-- Opening Marker --

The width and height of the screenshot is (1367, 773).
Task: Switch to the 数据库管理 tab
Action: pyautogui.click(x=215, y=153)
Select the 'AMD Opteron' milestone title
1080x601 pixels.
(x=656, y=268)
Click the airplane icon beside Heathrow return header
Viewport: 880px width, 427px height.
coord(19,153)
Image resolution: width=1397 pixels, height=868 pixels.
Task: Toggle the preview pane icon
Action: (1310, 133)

-- Closing Marker --
-- Opening Marker --

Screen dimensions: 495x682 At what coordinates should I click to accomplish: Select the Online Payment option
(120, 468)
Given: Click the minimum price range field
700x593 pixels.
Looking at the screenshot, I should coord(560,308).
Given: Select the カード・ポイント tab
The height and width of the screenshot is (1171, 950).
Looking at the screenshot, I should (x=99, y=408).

-- Closing Marker --
-- Opening Marker --

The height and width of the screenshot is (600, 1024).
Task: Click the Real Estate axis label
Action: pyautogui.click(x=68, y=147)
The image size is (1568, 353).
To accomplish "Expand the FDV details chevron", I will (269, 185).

-- Closing Marker --

## Your assignment
What is needed is a copy of every line above in which "Given" appears.

## Exercise solution
Given: Click the minimum price range field
Given: Select the カード・ポイント tab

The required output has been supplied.